Saturday, March 1, 2014

Why I do it...


           It’s like an impulse. An uncontrollable addiction. Words woven together like vines covering a hidden sacred place. Trapped inside the chaos of myself all I can do is invite others in. I do it to burn emotion through the souls of those who feel nothing. I do it to bring life back to things forgotten. I do it to tell a story of something unimaginable. I give taste to colors deliciously brilliant. Allowing you to feel sound described so vividly it’s as if a breeze goes straight through you. I give tears to the hollowness that somehow suffocates our ability to sob. To strike fear that rips and tares through to the surface reviling itself as goose bumps on your delicate skin.

 I do it to give someone purpose. I do it to give comfort and hope when tomorrow feels years away. I am a companion when lonely is all you know. Inspiring words or a figurative hug. Compelling a smile to your face when melancholy is infesting your spirit. I do it to illuminate light when darkness cloaks over you. I will push laughter through your drowning tears. I do it to create poetic ripples of emotion dramatically varying with each cover chosen.

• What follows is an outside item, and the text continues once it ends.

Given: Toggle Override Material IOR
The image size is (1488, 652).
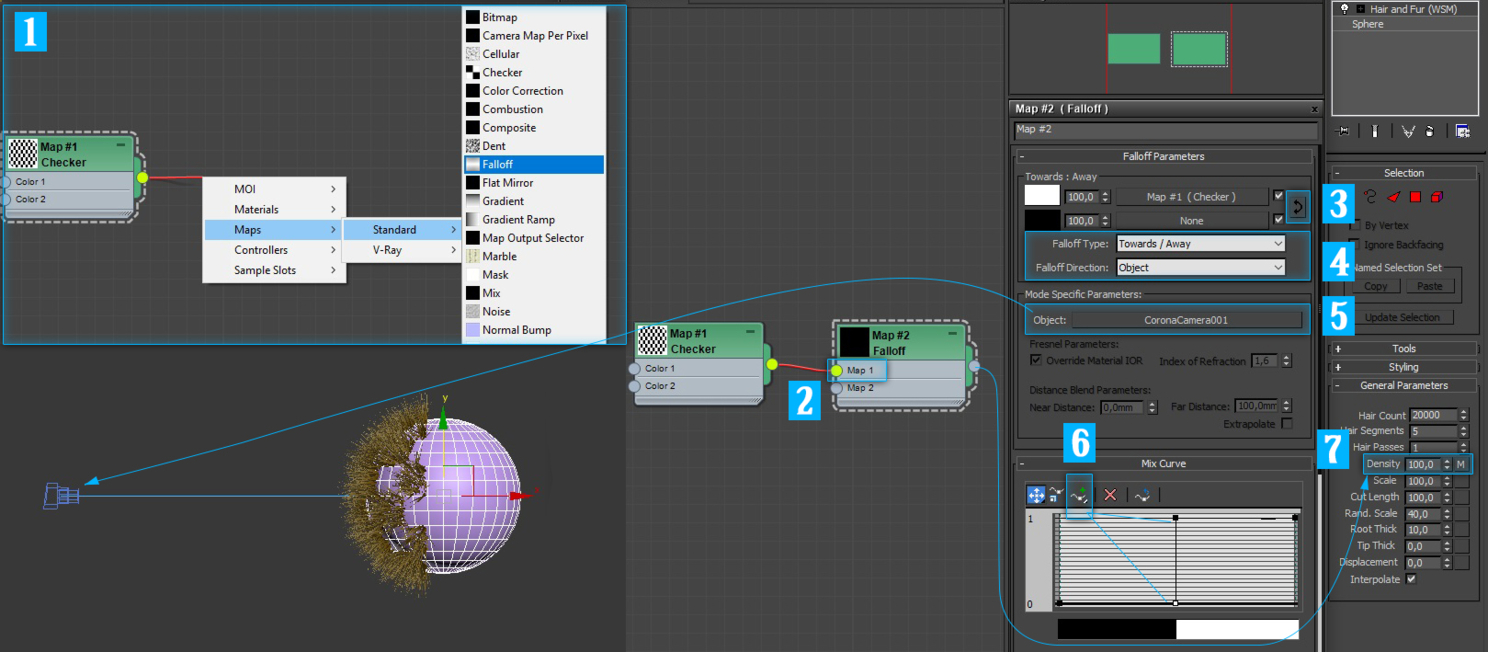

When my binding is opened and the words are set free. My mind will inevitably wrap you fantasy. Nothing is more sensual than holding my false reality in your hands for your eyes to caress. I have the power to transform your most personal and suppressed thoughts into what I wish you to dream. You see what I want. You snoop around in my circus of a mind. Only to discover you’ve been guided by my voice with every turning page. For you it is a journey, for me a release.

I carry no burdens. You carry them for me. Oblivious to the fact that you contract the emotions that I am injecting. Stories of terror will forever be feared. Love stories that warm you from deep within will forever have the ability be revisited. Memories embalmed into my bindings to forever be preserved. I yearn for your curiosity and humbly bow at your feet as you dance gracefully with my carefully chosen words. That my reader; that is why I write.  

3 comments:

  1. Hello, Ms. Ivory, the urge to write something quite euphoric, isn't it? It can also be frustrating, mind numbing, but like a drug, we keep reaching for more.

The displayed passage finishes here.